The sad shards of the necklace vanished from Yrla's pockets before it was dinnertime. This caused a flurry of anxiety, until "her ladyship was spotted in the library, she was, with that ugly thing round her pretty neck, and smug as a cat licking cream from her whiskers." Margaret found the entire business alarming and tiresome, and vowed to herself to stay as far away from the nobility as possible.

*****

They were regular and rich fodder for gossip, however, even though only some of it was informative. Margaret learned from the laundry staff that this All-Father person was the king of Asgard, Odin, who was also called High, Higher, and Most High, Borsson, Thruster, Raven-God, Screamer, Gallows'-Lord, Blusterer, Old One Eye, Ripper, Long Beard, Victory Father, Trickster, Dangler, and a host of increasingly bizarre names that lead Margaret to the conclusion that this Odin must be both terrifying and possessed of a good sense of humor to tolerate such epithets given to him by the people he ruled. He was old -- so old that nobody could remember how long he had been king. He'd had a reputation for cruelty in ages past when it came to international relations; supposedly, though, this had toned down once the surrounding provinces were brought under Asgard's subjection and paid tribute. A place called Vanaheim still brought them trouble periodically. Rumors brewed of a rebellion in the works. 

Odin's queen was called Frigg, and while the king was supposedly the source of all power, the staff spoke of her with awe, like she was a walking legend. Frigg, apparently, officiated all marriages, attended births, and served as chief advisor to Odin on matters of domestic policy, including oversight of the harvest and export of grain. Asgard, it turned out, was not called the "golden realm" for deposits of precious metals (that was Nidavellir, apparently) but for its rich and fertile soil. In late summer, Yrla said, Margaret would be able to look inland and see the fields awash with rippling golden sheaves of wheat.

"His Grace is a good enough lord," said Gerd. Margaret listened and stirred the washing tub. A hunting party had returned late last night and sent down a small mountain of filthy clothing. She had dumped it in the tub and run shining brass taps to fill it with steaming hot water, dissolved several scoops of soap flakes and was using an enormous wooden stick to stir. Another woman had noted that the stick was easily as tall as Margaret herself. "He's old, though, old and tired. Old _Sigföðr_ doesn't go into battle no more, not that there's much battling to be done. But for the odd skirmish here and there he sends his sons and other thanes."

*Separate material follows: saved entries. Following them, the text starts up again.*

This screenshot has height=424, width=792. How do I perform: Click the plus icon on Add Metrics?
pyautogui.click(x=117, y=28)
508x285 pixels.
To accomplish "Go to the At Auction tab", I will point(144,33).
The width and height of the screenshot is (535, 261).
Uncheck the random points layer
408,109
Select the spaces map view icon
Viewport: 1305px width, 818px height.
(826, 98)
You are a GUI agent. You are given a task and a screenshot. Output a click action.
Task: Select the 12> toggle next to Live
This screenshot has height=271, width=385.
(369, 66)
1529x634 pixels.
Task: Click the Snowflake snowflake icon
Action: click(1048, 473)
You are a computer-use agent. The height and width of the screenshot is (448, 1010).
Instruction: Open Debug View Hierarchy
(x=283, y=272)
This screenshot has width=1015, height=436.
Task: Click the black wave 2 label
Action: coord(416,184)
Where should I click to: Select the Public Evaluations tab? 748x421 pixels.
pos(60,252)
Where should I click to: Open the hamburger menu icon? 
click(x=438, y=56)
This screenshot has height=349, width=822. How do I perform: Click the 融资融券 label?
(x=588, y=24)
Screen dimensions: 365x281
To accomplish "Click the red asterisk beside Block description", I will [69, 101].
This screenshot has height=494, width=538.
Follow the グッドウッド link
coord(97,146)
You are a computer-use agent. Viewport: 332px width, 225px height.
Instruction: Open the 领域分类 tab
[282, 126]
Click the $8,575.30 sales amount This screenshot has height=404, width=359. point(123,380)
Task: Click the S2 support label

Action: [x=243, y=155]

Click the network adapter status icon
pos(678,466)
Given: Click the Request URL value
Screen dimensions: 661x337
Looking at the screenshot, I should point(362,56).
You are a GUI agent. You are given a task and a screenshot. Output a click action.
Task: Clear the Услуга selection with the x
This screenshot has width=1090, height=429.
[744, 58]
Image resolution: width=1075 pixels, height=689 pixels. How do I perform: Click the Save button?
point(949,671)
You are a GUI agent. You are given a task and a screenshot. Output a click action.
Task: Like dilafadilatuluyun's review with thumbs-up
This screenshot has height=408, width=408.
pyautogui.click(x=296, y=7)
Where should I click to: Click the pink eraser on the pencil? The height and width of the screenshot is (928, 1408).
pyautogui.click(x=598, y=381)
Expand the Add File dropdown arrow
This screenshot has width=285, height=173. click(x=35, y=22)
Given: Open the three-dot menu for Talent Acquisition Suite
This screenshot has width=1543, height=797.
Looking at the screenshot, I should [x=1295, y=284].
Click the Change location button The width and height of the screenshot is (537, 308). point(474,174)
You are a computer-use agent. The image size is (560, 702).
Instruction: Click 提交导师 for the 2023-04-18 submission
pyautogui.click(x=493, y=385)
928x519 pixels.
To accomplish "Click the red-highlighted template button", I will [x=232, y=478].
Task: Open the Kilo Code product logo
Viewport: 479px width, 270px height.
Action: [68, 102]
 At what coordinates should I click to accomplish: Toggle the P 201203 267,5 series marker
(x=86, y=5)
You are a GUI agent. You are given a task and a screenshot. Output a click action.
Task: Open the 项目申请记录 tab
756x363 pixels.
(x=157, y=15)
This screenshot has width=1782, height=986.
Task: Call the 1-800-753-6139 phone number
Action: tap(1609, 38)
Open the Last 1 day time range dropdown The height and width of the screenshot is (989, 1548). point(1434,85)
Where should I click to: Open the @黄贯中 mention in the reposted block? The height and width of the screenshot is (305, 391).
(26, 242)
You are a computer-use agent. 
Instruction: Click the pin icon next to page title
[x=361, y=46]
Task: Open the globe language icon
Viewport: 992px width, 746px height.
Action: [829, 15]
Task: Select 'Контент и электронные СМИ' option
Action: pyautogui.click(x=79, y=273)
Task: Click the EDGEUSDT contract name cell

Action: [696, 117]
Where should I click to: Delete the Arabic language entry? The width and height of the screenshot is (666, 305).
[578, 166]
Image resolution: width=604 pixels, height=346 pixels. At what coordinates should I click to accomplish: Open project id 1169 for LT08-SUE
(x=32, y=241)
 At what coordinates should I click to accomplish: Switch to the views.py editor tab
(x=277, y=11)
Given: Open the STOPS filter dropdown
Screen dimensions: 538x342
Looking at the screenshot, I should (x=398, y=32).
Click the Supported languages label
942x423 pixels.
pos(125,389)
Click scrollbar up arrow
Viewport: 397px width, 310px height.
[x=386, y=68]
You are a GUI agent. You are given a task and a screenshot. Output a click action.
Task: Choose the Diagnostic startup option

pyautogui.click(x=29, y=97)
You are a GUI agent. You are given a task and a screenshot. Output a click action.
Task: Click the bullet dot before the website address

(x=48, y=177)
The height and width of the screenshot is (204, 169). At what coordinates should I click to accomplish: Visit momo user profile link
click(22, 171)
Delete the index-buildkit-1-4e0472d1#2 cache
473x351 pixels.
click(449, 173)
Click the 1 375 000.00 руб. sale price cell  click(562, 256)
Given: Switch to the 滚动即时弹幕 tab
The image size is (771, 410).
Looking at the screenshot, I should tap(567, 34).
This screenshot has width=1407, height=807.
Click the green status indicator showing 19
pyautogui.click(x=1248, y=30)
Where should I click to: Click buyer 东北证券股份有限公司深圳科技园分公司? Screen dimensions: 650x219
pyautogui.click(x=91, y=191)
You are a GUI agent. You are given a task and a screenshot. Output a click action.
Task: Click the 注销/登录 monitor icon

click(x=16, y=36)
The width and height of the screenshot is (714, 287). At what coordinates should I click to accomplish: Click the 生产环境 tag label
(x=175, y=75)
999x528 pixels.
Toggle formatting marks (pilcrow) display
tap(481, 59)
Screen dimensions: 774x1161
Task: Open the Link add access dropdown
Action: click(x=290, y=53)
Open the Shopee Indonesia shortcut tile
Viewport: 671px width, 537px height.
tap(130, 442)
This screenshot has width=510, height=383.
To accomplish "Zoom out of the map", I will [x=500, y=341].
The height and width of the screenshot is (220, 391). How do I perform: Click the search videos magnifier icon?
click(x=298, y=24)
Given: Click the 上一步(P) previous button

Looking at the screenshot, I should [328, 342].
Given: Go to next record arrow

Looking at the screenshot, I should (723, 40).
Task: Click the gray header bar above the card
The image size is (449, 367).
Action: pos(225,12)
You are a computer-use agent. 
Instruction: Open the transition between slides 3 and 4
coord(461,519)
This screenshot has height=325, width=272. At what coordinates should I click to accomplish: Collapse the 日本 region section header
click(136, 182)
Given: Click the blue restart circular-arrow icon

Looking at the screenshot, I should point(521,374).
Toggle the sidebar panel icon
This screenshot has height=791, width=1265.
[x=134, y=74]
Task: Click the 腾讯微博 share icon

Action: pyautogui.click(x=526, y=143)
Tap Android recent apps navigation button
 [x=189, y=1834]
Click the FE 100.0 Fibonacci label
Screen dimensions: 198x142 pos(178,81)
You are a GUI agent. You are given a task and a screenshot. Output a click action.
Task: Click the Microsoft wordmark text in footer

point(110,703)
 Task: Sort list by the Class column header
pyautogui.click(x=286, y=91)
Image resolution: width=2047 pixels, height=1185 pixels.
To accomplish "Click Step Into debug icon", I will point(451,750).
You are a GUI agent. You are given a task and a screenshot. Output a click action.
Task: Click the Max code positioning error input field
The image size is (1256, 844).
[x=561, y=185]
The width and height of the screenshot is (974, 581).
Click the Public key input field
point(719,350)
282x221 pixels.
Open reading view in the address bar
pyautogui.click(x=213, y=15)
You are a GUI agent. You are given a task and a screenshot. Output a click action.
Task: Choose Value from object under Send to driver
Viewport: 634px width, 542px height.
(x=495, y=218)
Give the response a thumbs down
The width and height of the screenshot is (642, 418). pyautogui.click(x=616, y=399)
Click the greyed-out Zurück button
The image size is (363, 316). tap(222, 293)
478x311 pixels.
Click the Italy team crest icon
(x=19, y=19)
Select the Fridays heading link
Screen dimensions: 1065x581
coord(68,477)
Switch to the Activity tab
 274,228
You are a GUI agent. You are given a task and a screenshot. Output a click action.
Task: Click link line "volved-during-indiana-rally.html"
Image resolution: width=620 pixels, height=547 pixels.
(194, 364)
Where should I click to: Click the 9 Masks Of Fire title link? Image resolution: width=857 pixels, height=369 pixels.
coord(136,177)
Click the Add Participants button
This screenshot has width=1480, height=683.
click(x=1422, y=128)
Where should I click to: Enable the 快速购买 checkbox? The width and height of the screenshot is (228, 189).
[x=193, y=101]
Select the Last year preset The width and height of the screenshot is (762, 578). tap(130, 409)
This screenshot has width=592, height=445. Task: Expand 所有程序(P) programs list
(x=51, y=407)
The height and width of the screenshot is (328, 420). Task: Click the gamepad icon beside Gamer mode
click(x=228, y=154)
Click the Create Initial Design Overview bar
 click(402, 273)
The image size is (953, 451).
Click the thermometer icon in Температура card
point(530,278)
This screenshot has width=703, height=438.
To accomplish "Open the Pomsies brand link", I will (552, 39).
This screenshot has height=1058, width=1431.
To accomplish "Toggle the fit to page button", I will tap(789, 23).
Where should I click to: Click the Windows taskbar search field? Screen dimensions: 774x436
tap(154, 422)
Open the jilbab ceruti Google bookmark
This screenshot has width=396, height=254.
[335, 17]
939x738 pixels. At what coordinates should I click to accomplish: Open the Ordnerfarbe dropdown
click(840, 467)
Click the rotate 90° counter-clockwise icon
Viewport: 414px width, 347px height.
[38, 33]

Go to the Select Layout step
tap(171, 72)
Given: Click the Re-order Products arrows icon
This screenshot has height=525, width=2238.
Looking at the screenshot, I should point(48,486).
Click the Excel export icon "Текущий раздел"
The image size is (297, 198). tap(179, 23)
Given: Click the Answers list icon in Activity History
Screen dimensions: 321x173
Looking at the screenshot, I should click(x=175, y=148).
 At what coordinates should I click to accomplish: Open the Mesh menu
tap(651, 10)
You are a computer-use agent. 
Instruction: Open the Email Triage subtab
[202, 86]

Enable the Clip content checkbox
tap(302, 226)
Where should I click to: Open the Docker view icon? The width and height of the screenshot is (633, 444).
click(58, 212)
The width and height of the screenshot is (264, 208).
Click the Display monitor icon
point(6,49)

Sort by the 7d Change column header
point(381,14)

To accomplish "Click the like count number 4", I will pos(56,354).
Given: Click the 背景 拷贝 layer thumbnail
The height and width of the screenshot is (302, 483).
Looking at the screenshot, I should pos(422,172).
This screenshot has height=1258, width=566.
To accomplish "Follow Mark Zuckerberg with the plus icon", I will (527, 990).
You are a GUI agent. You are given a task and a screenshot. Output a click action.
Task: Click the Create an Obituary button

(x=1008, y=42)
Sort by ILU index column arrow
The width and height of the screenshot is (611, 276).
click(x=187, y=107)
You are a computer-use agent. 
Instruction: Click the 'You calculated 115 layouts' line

Margaret paused in her stirring. Another laundress, "Daft Cass," as they called her, was reaching for the piping hot washing tub, eager to scrub the clothes. "Cass, you'll burn your hand. Here, take a turn at stirring instead." Margaret took the girl's hand and placed it on the stick. Cass, slow and uneven, began to stir the tub, struggling to maintain a grip on the stick. Her tongue stuck out in concentration. Margaret wiped sweat from her forehead with her apron and tucked tufts of hair back under her scarf. Gerd had paused in her talk to exclaim in disgust at a tangled knot of dirty sheets that looked like they had seen better days.

"They are fine young men, they are," said Yrla fondly from where she sat knitting in the corner. "I remember both boys from when they were in cradle. Margaret, dear, don't you listen to laundress' talk. Good boys, they are."

Odin's two sons seemed to be as much a source of salacious gossip as they were of military prowess, if not more. The elder had the nickname Silvertongue and the younger, Hammer-Swinger. Or maybe it was the other way round. Margaret remained unsure. One was said to have fathered many dozens of bastards just in the last few decades; the other was said to have fewer numbers to show but was supposed to be just depraved enough in his tastes as to likely be, as one girl said, "the better mount." She tested the hot water and gingerly drew out a red garment which seemed easily large enough to be a wall tapestry. She began to hand scrub stubborn brown bloodstains visible still on the near-blinding crimson fabric.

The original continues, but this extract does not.